Yishai and Noam Slotki, two brothers from Beersheba who were IDF reservists, also joined the battle after arriving in the area by car, and fought the militants along the road near the entrance to Alumim before being killed at approximately 9:30 AM.
About 10 minutes later, two militants were killed near the front gate by security team members Eran Schlissel and Kobi Be'eri and the artillery officer.
The intruders were an Israeli couple, Ofek Atun and Tamar Kam, who had fled the Re'im music festival massacre and had broken into the house as they thought it had been abandoned.
Members of the security team as well as Ohad Braverman rushed to take positions blocking the militants' entry to the residences.
In the subsequent exchange of fire, two militants were killed, one of whom was found to be a commander in possession of documents describing the attack plans, and two security team members were wounded.
Between 9:30 and 9:45 AM, a Wolf Armoured Vehicle carrying Israel Border Police officers arrived and briefly assisted in transporting some of the defenders from the front gate to the place of fighting near the recreational area, taking heavy fire while doing so, before it left after being dispatched to Kfar Aza.
The situation for the defenders became increasingly desperate, with three wounded, much of their ammunition expended, and militants seen roaming freely around the perimeter fence.
However, seemingly deterred by the fierceness of the defense they encountered and the death of their commander, the militants abandoned their attack on the residences and began moving towards easier targets.

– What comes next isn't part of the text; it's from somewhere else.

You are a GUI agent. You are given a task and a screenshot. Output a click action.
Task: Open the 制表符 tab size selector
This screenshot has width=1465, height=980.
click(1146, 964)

[2][4] At one point, a militant was spotted by security cameras in the kibbutz's vehicle repair garage trying to break into a car, and was subsequently confronted and wounded in the leg.
At another point, a member of the security team who had been wounded but continued fighting managed to shoot a militant near the perimeter fence some 200 meters away.

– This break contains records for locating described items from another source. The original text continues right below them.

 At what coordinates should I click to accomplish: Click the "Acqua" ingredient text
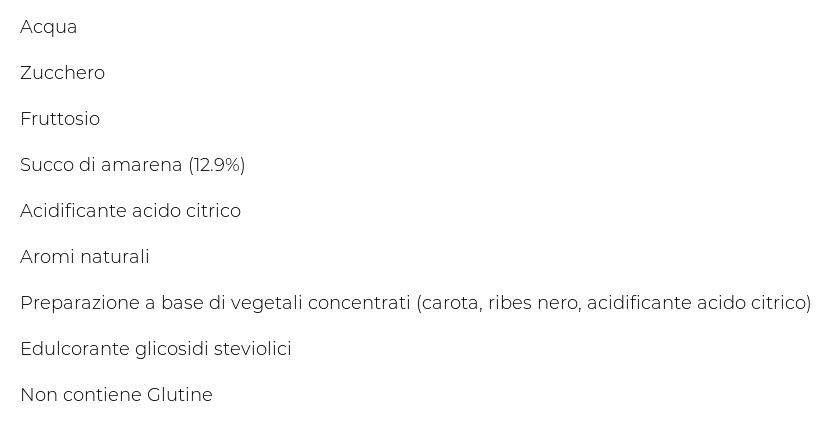[x=48, y=27]
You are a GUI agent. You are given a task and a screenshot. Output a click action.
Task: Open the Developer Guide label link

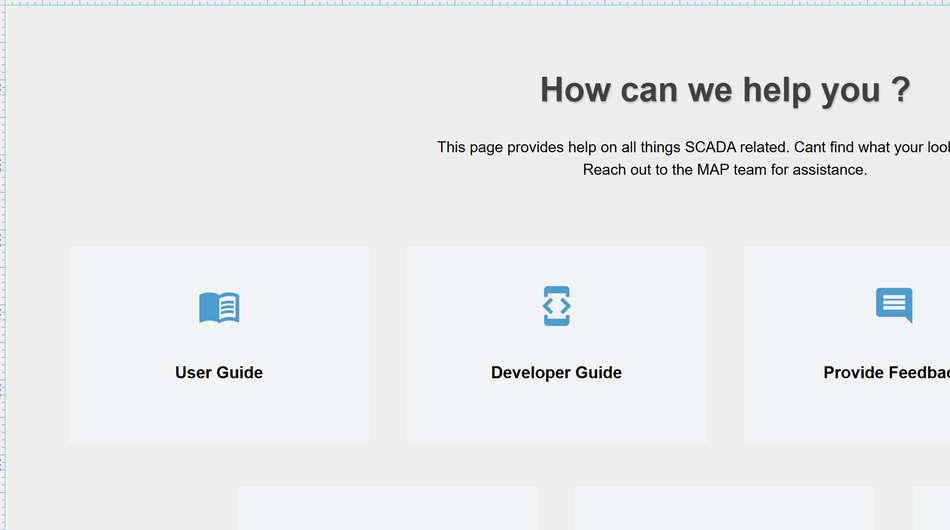(556, 373)
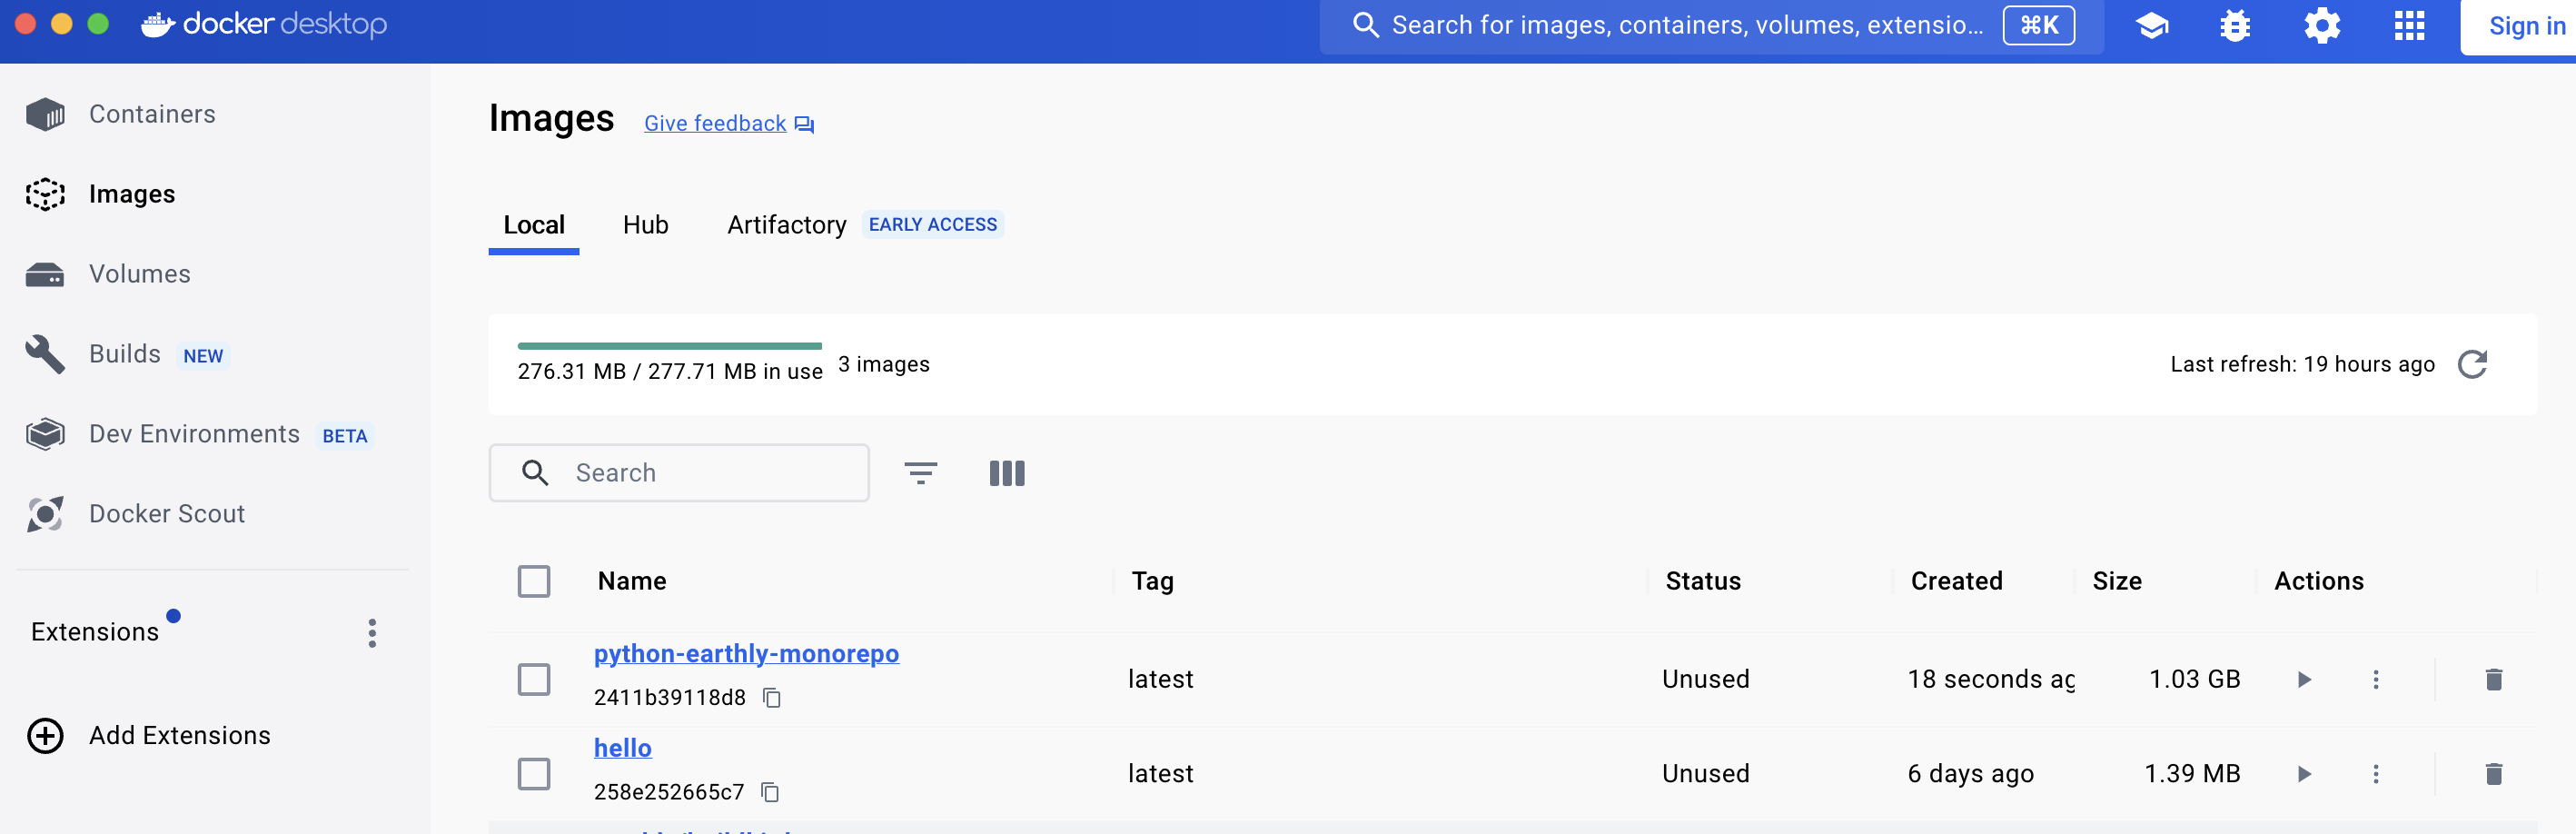Click the Docker Scout sidebar icon
The width and height of the screenshot is (2576, 834).
pos(45,514)
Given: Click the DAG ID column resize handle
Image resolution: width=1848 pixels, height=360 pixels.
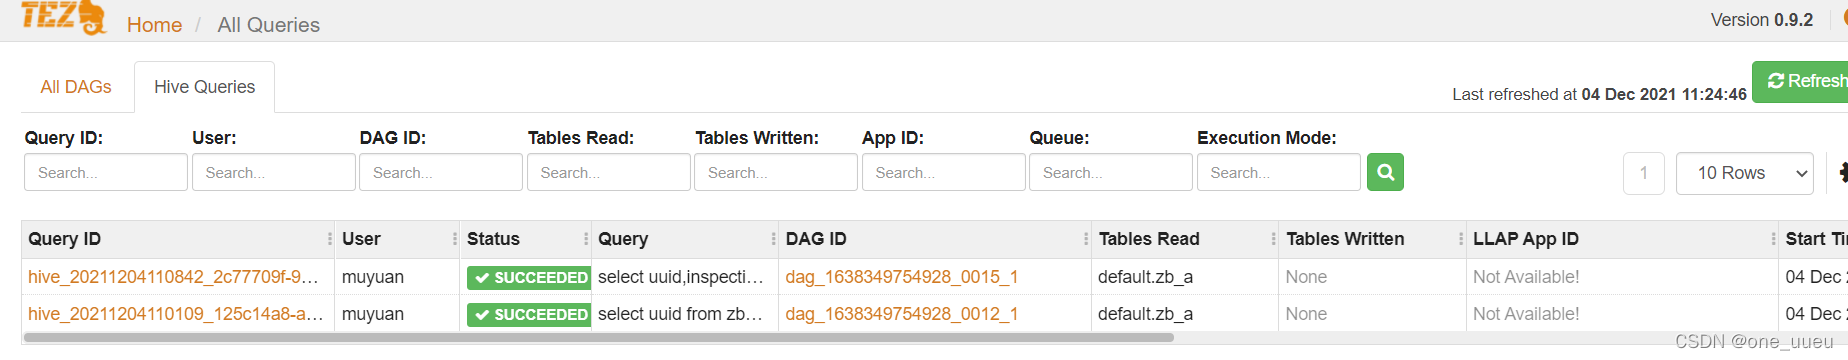Looking at the screenshot, I should click(1086, 239).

[1] At 11:00 AM, the first reinforcements from the Israel Defense Forces arrived when a CH-53 helicopter carrying soldiers of the 890th Battalion of the 35th Paratroopers Brigade landed near the kibbutz.
The helicopter had been hit by an RPG while descending and minutes after the troops disembarked, it was destroyed on the ground by another anti-tank missile.
At noon, 20 commandos from the elite Shaldag Unit of the Israeli Air Force arrived and for about 40 minutes engaged militants in the area between the road and the southeast corner of the kibbutz.
A reserve officer from another unit who had joined the Shaldag troops, Major Nimrod Palmach, subsequently brought the paratroopers into the battle for the kibbutz after they regrouped.
In addition, soldiers of the Yahalom special forces unit from the IDF Combat Engineering Corps arrived at the kibbutz with an armored vehicle to join the fighting.
[6][7] A few Israeli civilians who sought shelter in Alumim after fleeing the Re'im music festival massacre were killed in the kibbutz.
One survivor of the festival massacre, Ofek Atun of Holon, was killed after he and his girlfriend Tamar Kam broke into the home of an elderly couple that they thought was abandoned to take shelter.
They were IDF reservists who had come to the area on their own initiative after hearing of the attack to take part in the defense of Alumim without having been called up.
They were among the seven children of Rabbi Shmuel Slotki, who was called up to help identify bodies in the aftermath of the attack and carried on this work during the five days his sons were unaccounted for.
[15] A video, allegedly of a militant captured at Alumim, reportedly shows him pointing out further instructions to carry out beheadings, amputation of legs, and permission by his group leaders to rape the corpse of a girl, which would be war crimes.